「岡本かの子『散華抄』より」(令和2年5月13日)
〇「生を悦ぶ心は、また死をも肯(うなず)く心。
誰か衣を愛して衣の表よりその裏を剥(は)ぎ捨てんや」。
(註:すべてを受け入れ全肯定する、これを宗教心という)。
〇「合掌の窮極は合掌三昧(ざんまい)である。向うに聴きとる仏ありとも思わず、
こちらに禱(いの)る自己あるを忘れ、ただただ素直に手を合せる。
其処(そこ)に円満不偏な心地が盛り上って来る」。
(註:ただただ三昧に入る事、これ仏教の眼目である)。
〇「身をもって、生命の理を表現して行くのは、すなわち宗教生活であります」。
(註:「生命」はこの場合、人間に本来具わっている本然自然の生き生きした生命のことである。

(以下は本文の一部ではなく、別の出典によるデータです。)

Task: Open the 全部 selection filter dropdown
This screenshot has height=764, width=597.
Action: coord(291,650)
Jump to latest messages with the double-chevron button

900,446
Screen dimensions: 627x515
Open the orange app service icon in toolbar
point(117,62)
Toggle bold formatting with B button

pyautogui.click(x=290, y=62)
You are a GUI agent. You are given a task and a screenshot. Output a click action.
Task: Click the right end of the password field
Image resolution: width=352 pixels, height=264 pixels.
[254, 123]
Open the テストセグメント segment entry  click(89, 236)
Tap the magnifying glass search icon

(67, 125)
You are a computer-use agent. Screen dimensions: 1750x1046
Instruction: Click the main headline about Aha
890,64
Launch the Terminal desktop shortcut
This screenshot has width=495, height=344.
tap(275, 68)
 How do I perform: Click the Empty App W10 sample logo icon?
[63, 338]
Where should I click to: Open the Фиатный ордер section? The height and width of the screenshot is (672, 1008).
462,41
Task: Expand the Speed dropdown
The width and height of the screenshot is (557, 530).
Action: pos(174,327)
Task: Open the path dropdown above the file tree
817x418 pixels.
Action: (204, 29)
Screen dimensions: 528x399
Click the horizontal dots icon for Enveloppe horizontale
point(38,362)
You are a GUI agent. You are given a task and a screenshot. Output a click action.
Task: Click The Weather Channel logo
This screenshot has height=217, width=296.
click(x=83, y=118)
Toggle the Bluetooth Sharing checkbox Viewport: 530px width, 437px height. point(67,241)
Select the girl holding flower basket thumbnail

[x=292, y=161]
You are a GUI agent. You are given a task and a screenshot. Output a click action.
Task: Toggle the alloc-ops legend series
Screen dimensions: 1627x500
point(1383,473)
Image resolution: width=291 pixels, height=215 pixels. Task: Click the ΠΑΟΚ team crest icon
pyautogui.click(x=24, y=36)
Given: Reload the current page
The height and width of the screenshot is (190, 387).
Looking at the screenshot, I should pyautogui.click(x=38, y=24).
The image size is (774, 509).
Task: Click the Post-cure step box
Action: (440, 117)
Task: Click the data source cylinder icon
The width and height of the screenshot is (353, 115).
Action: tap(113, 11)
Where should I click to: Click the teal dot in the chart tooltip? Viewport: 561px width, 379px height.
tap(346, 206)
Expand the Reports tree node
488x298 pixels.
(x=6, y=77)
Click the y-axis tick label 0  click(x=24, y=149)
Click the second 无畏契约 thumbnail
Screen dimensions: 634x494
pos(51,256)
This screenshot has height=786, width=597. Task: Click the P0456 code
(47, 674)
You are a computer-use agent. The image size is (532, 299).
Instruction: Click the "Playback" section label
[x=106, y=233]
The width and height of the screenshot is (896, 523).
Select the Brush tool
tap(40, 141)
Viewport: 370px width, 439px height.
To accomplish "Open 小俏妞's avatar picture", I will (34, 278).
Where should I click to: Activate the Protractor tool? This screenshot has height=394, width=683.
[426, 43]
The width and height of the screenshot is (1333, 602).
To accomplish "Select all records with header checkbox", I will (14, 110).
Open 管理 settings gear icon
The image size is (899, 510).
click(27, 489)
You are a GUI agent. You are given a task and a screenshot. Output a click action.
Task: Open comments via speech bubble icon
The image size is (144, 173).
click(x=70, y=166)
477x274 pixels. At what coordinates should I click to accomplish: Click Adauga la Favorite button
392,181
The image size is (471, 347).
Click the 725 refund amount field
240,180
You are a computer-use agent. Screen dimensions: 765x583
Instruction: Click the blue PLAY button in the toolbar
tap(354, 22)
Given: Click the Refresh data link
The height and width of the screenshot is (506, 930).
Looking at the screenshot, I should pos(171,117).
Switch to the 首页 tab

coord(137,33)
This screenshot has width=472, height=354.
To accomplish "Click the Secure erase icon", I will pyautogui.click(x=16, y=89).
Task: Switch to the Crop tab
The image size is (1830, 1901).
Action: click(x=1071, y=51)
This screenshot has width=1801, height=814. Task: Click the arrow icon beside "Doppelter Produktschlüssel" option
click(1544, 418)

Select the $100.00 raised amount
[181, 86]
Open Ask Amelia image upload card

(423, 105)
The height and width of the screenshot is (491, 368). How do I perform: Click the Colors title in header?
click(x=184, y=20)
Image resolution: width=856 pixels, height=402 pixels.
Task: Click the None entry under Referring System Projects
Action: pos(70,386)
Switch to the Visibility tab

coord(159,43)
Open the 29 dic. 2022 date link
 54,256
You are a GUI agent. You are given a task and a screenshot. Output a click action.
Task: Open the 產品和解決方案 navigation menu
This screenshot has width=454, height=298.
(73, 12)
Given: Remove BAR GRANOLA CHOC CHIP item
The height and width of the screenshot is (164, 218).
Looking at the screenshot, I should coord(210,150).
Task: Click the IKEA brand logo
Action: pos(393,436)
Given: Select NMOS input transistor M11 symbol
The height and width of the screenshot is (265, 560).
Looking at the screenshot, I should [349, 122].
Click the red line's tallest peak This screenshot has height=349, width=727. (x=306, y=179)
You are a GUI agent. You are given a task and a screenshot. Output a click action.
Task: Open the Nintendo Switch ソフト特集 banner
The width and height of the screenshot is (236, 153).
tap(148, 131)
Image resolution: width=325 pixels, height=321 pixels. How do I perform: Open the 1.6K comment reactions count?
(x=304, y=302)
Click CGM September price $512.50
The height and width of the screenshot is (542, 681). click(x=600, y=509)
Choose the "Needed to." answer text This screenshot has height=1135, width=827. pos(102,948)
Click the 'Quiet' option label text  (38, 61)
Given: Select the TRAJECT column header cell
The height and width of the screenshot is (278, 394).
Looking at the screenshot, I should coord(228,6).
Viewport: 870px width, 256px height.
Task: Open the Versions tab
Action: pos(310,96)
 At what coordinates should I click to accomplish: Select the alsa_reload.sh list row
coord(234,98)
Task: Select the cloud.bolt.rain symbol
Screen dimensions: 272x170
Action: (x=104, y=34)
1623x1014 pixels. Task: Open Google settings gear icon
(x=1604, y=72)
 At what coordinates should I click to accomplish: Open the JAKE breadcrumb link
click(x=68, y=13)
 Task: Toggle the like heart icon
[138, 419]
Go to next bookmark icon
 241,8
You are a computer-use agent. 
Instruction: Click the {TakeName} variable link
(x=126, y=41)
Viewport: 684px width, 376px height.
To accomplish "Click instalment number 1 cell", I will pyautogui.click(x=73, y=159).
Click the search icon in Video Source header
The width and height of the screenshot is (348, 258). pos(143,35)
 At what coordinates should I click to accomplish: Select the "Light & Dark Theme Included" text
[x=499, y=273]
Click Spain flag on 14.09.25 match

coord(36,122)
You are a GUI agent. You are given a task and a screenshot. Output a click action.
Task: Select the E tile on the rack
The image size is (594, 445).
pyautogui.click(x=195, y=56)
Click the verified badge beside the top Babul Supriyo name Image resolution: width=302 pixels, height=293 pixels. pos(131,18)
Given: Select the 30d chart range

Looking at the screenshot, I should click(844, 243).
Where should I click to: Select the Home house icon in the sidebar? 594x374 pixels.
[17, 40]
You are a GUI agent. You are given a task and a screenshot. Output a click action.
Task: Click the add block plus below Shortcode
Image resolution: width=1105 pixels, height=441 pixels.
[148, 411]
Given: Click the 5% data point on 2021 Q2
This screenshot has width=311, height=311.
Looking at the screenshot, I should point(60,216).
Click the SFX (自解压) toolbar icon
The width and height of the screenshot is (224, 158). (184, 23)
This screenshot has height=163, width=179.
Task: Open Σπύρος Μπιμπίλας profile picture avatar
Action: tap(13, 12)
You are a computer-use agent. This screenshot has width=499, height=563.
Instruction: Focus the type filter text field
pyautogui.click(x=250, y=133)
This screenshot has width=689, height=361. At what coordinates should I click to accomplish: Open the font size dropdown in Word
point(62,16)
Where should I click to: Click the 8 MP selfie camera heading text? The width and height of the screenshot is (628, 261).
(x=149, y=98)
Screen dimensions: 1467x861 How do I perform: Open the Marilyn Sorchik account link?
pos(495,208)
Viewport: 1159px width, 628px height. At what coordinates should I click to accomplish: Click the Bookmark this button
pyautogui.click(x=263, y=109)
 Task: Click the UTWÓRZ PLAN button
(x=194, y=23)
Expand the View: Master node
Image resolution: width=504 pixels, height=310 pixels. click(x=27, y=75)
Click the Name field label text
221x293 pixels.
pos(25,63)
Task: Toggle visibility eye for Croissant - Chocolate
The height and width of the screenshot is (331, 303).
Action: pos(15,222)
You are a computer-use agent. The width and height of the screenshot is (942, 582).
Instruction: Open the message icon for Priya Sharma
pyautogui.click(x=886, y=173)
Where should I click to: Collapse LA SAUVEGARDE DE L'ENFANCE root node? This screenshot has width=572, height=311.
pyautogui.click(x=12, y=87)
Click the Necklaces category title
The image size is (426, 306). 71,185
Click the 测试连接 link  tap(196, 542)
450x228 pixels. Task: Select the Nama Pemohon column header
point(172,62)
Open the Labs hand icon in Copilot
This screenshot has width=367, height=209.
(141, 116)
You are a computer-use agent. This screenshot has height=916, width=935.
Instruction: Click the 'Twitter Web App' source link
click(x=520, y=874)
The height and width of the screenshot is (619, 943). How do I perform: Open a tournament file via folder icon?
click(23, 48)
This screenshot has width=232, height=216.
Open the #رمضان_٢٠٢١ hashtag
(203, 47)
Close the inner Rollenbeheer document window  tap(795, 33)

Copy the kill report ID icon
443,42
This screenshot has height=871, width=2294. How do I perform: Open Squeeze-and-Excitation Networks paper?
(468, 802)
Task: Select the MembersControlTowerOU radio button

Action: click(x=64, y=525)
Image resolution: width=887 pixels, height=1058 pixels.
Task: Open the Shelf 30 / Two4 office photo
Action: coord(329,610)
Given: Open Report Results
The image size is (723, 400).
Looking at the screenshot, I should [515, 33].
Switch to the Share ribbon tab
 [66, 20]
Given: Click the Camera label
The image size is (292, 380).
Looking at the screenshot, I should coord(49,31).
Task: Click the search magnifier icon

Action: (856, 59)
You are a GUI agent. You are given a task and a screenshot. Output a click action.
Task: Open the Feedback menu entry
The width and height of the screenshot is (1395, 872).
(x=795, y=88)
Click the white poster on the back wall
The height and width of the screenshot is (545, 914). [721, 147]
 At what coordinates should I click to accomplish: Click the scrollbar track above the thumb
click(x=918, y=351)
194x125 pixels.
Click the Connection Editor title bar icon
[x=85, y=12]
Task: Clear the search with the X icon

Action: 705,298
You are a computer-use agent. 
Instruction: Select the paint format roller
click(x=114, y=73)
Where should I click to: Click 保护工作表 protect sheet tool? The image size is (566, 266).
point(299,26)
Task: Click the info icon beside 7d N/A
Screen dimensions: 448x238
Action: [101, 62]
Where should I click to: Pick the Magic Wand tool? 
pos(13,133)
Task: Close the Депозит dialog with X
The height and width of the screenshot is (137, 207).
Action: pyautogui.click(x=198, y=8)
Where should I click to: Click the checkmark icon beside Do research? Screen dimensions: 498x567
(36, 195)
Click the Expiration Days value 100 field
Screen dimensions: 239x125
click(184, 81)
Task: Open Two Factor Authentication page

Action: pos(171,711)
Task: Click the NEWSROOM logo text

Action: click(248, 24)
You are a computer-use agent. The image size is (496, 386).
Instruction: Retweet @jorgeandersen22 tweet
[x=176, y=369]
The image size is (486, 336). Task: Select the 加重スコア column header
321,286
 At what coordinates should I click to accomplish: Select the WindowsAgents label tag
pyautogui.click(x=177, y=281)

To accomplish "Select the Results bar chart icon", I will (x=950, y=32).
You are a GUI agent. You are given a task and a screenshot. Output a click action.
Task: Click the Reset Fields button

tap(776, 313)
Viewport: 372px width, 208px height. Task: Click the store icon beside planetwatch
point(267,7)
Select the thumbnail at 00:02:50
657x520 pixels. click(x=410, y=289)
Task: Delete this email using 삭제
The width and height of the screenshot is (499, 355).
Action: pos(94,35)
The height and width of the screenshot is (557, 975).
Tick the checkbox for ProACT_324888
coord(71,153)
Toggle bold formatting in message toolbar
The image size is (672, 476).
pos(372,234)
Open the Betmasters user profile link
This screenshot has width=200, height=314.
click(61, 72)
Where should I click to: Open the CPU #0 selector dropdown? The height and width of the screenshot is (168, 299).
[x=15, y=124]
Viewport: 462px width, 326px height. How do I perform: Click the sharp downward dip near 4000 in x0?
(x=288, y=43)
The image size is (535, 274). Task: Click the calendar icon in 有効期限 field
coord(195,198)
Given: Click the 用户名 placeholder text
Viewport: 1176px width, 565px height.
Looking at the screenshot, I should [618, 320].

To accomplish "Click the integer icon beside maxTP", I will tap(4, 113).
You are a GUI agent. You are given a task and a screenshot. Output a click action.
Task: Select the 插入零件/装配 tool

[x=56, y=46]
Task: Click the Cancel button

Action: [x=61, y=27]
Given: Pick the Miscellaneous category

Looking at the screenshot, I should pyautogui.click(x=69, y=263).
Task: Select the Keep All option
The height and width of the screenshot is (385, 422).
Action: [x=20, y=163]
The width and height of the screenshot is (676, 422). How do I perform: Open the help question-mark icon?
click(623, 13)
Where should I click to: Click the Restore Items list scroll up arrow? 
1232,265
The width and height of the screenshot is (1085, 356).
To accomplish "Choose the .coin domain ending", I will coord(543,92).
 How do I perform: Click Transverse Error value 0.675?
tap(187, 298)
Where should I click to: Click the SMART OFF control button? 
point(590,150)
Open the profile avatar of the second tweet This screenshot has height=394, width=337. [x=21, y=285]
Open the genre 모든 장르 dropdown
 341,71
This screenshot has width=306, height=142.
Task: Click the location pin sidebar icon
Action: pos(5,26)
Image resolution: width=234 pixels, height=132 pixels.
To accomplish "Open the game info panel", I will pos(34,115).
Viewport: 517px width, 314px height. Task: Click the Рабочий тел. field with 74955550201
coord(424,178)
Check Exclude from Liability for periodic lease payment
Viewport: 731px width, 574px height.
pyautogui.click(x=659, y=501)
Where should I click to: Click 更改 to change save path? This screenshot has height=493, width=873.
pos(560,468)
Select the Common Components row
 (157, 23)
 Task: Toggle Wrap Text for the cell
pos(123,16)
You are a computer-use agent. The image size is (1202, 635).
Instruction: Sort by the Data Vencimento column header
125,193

それを素直に実践していくこと、それが宗教生活というものである)。
〇「純粋の宗教、純粋の文学は人生の病理学です。生活常識は人生の臨床術で御座います」。
(註:医学において病理学は医の理論方面を、臨床術はその実際方面を受け持つ。
臨床術は絶えず病理学の研究報告を受けて施術されねばならない。
このように私たちの実際の人生も宗教への絶えざる目配せを必須とする)。
〇「この世を思い捨てた心こそ、却(かえっ)てこの世に輝き出る心である」。
(註:この日記でも以前、「棄ててこそ」ということを言いました)。
長岡禅塾の菖蒲
〇「解脱した後の境地は(中略)人間性を一度仏教の「空」の思想で湯掻(ゆが)いた後の淡如とした悦びであります」。
(註:この言葉は、かつて浅井義宣老師が「禅は、儒・老を仏教の空という洗濯粉で洗い直したもの」と言われていたことを私に思いださせます)。
〇「仏教では人間の善悪は因縁が生んだ所の結果であって本質的の善悪ではない」。
(註:この道理は善悪に関してのみのことではない。生死についてもまた然りである)。
〇「宗教は人間生命の重畳(ちょうじょう)を嫌う。
生命が悲しみを持つ時、悲しみ一重に生命の価値を盛る」
「一の悲しみを一の悲しみにて生死させ、五つの悲しみを五つの悲しみにて去来させる。
余は鳥蹟(ちょうせき)あと無しである」。
(註:「重畳」は「積み重ねること」。この場合は「悲」の思いに囚われ、
その思いから離れられないこと、それは生命の澱(よど)みだと説く。
言わんとすることは、「悲」のときは天地一杯「悲」となり、
そうしてその思いを引きずらず、絶えず新たな生命と生きんとすることが宗教的生だということ)。
〇「仏教の聖者には往々「笑い」がある。
これは天地と自己と「如」の一体に帰着した時の法悦の象徴である。
キリストは笑わなかった」。
(註:仏教は「笑い」の宗教である。
その「笑い」は天地と自己が一枚となった、空から湧き起こってくる全肯定の笑いである。
「呵々大笑」と言う)。
*「散華(さんげ)」とは、花をまき散らして仏を供養することであるから、
本書は言葉の花びらによる仏供養の書ということになろう。
*『散華抄』からの引用は、すべて中公文庫(2011年)によった。なお、「註」は、大雲による私註である。
*岡本かの子:1889(明治22)~1939(昭和14)年。歌人、小説家、仏教研究家。
漫画家の岡本一平と結婚。「太陽の塔」でも有名な画家岡本太郎の母。